## [WORK ITEM]
Exactly reproduce the lines beginning with the line that includes "Task: Focus the Contrato filter input field" and ending with the last line of the data.

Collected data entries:
-- Opening Marker --

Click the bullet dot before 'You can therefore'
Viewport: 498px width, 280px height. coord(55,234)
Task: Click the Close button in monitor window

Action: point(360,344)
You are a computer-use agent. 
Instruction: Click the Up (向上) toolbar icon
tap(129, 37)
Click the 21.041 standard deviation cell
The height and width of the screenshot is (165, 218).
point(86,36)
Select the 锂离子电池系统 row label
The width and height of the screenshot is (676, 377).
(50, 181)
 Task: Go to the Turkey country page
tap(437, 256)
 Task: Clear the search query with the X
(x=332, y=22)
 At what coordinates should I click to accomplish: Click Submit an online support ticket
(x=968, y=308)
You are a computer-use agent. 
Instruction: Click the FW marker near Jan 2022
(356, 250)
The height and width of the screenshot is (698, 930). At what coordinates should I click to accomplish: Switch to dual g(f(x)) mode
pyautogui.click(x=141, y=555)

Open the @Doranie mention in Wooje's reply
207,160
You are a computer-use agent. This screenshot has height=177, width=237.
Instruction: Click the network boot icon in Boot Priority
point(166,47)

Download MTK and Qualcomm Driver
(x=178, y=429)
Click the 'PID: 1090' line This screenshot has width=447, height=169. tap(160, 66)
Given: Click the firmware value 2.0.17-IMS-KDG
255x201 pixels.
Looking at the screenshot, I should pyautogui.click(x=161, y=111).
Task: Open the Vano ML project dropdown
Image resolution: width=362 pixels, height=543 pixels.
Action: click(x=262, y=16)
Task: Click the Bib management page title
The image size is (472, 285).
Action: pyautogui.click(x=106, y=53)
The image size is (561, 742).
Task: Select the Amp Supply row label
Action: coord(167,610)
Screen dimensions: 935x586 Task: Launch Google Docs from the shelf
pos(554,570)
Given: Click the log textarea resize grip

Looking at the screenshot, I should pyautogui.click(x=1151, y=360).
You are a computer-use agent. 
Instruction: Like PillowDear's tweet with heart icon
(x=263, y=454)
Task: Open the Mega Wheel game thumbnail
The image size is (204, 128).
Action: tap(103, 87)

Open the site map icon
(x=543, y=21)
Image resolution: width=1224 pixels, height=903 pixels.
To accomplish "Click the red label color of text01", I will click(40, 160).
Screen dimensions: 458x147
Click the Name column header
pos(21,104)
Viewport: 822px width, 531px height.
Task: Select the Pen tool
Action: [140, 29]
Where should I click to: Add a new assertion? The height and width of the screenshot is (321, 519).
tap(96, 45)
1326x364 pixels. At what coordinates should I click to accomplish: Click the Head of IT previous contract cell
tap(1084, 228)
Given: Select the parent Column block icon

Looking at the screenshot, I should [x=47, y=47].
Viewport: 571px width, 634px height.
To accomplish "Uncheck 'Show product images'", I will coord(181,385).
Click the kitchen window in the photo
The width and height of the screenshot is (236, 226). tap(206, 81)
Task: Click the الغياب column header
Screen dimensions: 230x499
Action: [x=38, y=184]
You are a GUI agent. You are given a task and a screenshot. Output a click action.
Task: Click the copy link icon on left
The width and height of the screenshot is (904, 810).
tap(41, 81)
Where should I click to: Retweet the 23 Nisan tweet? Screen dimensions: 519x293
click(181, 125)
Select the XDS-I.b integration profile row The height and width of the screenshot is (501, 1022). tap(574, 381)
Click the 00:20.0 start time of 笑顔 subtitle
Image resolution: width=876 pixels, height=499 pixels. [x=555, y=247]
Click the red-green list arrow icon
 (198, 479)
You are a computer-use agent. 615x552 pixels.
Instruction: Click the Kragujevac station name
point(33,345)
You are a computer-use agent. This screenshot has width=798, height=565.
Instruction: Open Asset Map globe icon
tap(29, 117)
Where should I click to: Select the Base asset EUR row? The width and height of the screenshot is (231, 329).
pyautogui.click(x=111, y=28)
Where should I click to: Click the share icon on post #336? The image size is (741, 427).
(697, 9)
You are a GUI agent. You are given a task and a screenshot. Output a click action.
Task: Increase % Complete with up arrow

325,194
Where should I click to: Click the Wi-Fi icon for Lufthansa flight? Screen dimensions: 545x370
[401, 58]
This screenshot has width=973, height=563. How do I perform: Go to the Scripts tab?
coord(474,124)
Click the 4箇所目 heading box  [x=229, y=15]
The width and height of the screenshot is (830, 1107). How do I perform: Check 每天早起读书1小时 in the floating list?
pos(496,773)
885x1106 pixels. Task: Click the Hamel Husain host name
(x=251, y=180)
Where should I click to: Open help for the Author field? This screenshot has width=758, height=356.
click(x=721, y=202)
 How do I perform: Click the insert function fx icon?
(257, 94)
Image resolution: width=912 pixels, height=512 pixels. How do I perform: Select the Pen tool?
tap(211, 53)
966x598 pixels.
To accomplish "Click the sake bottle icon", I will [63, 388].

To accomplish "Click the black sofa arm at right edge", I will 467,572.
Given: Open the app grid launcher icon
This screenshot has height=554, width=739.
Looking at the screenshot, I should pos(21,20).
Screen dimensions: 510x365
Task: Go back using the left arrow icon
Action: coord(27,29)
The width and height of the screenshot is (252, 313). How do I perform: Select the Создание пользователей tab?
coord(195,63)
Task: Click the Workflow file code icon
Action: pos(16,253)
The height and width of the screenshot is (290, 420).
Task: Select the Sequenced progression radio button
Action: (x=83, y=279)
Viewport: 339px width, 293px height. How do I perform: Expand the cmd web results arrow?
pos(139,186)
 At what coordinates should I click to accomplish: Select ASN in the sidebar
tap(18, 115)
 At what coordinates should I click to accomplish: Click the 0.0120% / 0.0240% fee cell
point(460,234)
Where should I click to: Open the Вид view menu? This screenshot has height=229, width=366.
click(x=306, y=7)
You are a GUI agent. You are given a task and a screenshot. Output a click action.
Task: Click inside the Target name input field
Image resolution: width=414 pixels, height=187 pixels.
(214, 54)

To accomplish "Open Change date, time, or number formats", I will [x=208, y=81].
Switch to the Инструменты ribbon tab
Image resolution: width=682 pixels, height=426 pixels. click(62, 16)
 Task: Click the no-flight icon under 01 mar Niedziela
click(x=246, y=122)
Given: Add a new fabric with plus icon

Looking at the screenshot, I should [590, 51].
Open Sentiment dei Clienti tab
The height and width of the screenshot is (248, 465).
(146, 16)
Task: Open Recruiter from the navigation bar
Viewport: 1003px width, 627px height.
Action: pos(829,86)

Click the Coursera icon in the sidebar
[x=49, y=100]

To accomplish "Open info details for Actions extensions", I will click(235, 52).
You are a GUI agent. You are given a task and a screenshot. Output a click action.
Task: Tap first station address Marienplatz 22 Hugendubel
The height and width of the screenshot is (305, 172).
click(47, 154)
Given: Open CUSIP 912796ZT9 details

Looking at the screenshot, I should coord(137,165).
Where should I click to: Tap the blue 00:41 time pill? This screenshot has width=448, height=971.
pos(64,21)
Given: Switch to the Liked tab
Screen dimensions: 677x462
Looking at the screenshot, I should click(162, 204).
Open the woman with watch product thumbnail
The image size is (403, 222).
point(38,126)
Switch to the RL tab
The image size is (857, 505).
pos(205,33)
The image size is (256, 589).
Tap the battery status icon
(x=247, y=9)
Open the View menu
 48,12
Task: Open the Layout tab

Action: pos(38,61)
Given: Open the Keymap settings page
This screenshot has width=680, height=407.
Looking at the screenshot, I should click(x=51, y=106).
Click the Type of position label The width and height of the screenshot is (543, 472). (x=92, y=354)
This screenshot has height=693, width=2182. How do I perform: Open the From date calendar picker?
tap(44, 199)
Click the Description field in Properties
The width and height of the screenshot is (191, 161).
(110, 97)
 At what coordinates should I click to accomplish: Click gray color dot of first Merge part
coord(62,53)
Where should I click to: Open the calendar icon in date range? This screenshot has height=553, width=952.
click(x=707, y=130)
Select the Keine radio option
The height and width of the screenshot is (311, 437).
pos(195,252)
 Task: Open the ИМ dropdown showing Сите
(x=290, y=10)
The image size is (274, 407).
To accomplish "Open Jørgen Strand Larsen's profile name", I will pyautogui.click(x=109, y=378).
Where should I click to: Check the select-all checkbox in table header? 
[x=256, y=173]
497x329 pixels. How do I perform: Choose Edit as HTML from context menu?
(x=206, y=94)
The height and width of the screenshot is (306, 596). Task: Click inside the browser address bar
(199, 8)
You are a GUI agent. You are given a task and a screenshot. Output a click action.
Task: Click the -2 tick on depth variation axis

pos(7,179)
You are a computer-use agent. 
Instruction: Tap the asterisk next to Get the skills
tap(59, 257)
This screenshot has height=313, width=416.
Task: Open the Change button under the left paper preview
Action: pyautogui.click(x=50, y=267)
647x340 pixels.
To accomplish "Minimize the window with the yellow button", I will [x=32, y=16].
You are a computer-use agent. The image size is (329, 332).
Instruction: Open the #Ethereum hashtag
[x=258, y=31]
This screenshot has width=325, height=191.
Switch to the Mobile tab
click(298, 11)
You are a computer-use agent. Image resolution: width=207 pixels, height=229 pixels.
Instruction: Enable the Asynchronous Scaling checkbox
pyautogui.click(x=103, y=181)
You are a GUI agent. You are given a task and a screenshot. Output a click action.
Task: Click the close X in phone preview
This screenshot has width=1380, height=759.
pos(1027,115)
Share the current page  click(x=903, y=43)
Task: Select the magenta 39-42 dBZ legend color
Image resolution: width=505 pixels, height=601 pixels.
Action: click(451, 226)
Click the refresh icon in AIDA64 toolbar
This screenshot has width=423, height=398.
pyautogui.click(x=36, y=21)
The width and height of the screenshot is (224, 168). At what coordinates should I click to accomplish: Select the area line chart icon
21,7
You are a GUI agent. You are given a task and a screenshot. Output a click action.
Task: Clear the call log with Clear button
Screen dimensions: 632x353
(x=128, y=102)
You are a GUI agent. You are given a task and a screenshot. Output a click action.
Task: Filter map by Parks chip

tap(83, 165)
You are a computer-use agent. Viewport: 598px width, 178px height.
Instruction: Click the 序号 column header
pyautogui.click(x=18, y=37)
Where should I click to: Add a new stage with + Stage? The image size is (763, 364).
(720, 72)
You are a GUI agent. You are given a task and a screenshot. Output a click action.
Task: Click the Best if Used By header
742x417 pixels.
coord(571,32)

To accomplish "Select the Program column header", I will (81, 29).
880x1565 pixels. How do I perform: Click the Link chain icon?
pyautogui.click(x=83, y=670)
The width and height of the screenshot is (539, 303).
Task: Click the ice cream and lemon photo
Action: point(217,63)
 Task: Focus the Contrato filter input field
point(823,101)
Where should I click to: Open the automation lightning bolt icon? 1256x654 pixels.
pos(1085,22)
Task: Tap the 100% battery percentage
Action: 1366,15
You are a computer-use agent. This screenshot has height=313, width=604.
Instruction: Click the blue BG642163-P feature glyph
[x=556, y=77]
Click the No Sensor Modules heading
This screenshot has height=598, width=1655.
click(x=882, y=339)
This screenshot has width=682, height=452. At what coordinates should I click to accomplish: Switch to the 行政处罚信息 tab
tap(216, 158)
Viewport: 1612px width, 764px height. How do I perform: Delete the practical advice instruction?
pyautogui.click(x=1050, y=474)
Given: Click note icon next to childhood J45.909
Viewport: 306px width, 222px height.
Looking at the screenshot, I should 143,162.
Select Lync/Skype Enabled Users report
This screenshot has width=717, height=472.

-- Closing Marker --

## [SOLUTION TO THIS PROBLEM]
 Task: Focus the Contrato filter input field
point(823,101)
Where should I click to: Open the automation lightning bolt icon? 1256x654 pixels.
pos(1085,22)
Task: Tap the 100% battery percentage
Action: 1366,15
You are a computer-use agent. This screenshot has height=313, width=604.
Instruction: Click the blue BG642163-P feature glyph
[x=556, y=77]
Click the No Sensor Modules heading
This screenshot has height=598, width=1655.
click(x=882, y=339)
This screenshot has width=682, height=452. At what coordinates should I click to accomplish: Switch to the 行政处罚信息 tab
tap(216, 158)
Viewport: 1612px width, 764px height. How do I perform: Delete the practical advice instruction?
pyautogui.click(x=1050, y=474)
Given: Click note icon next to childhood J45.909
Viewport: 306px width, 222px height.
Looking at the screenshot, I should 143,162.
Select Lync/Skype Enabled Users report
This screenshot has width=717, height=472.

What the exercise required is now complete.